START Excerpted text

BibTeX cleaner - Githubissues

mjpost commented 5 years ago

It would be great to have a pip tool (acl-cleaner?) that reads a bibtex file and replaces entries with canonical Anthology ones, perhaps with confirmation. It would keep the original cite key so that it wouldn't break the compile. The matching shouldn't be too hard, I wouldn't think—some kind of case-insensitive fuzzy match of the title, author list length, and author names.

Olamyy commented 5 years ago

Hi @mjpost , I'll love to take this up if no one else is looking into it.

akoehn commented 5 years ago

@Olamyy as far as we know noone is, so go ahead!

mjpost commented 5 years ago

Yes, this would be great! This link from @vered1986 may be useful.

Here is a sketch of the API I had in mind. Please take this as a starting point for discussion.

Usage: bibtex-cleaner [-f] FILE.BIB. By default, it prompts you to confirm matches that aren't 100% matches. With -f, it will overwrite everything above a to-be-determined match threshold.
It should read and write to the same file.
Maybe you have better ideas for the name!

Once this is working, we can create a pypi module for it and import the repo under acl-org, if you like.

davidweichiang commented 5 years ago

My suggestions:

An (optional) way of outputting the short names of conferences instead of the full names.
Programs that read and write to the same file scare me, probably just because they're not the norm. (fromdos/todos is the only one I can think of.)
Name: acleanbib

Olamyy commented 5 years ago

Here's the current flow I'm working with:

I converted the zipped anthology file (from running python3 bin/create_bibtex.py) into a single csv file such that for every query, I:

Read the user's bibtex
Load the main anthology
Do a sequential match of columns from the user's bibtex to the main anthology. The match order is :
- Match title. If the output matches more than one title in the anthology
  - Match the authors for the returned matches If the output matches more than one author in the matches:
    - Match the date and month

I imagine this approach would be much easier than having the user confirm matches. But of course, confirming matches would reduce the number of steps that go into matching the entries.

END Excerpted text
START Source material

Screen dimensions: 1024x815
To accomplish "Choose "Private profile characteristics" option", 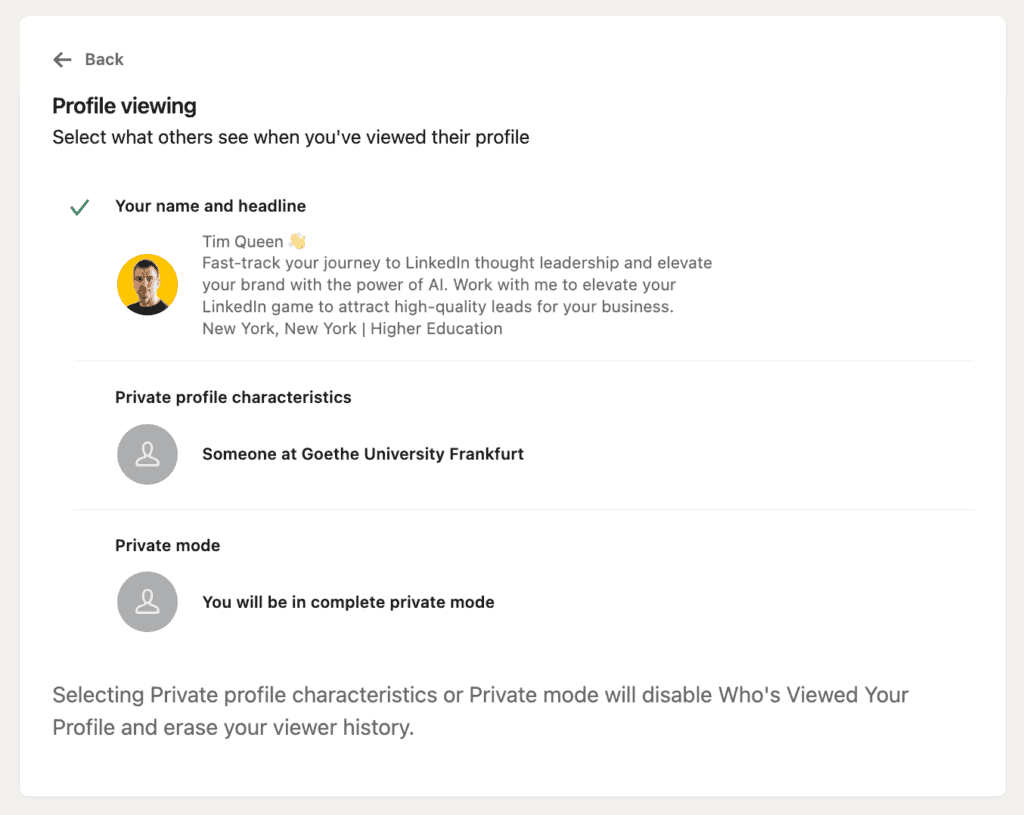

END Source material

(Required work)
• 1. From the BibTeX cleaner thread above the data, retype the passage between "Usage: bibtex-cleaner [-f]" and "the same file.", inclusive.
• 2. Continue the BibTeX cleaner thread, which appears above the data, from the point where it stops.

(Solved tasks)
• 1.
Usage: bibtex-cleaner [-f] FILE.BIB. By default, it prompts you to confirm matches that aren't 100% matches. With -f, it will overwrite everything above a to-be-determined match threshold.
It should read and write to the same file.

• 2.
What do you think?

Olamyy commented 5 years ago

@davidweichiang I also agree with writing to a different file from the user's input. If for anything, one can easily go back and change some things then rerun the tool.

nschneid commented 5 years ago

An (optional) way of outputting the short names of conferences instead of the full names.

If you go this route, here's how the Zotero plugin uses the venue information in the Anthology to determine the abbreviation: https://github.com/zotero/translators/blob/99429bd5b2f2f95611911e50e95b910653d097f1/ACLWeb.js#L153-L186

mjpost commented 5 years ago

@davidweichiang: I had the same thought about outputting short names, as a non-default option, perhaps --short|-s.

Writing to a separate output file is a good idea. It would be nice, however, if the reading of the input file were totally separated, so that one could specify the same input and output file without fear of corruption. I would also suggest that STDIN and STDOUT be supported as defaults for input and output (or by using the - convention).

acleanbib is perfect.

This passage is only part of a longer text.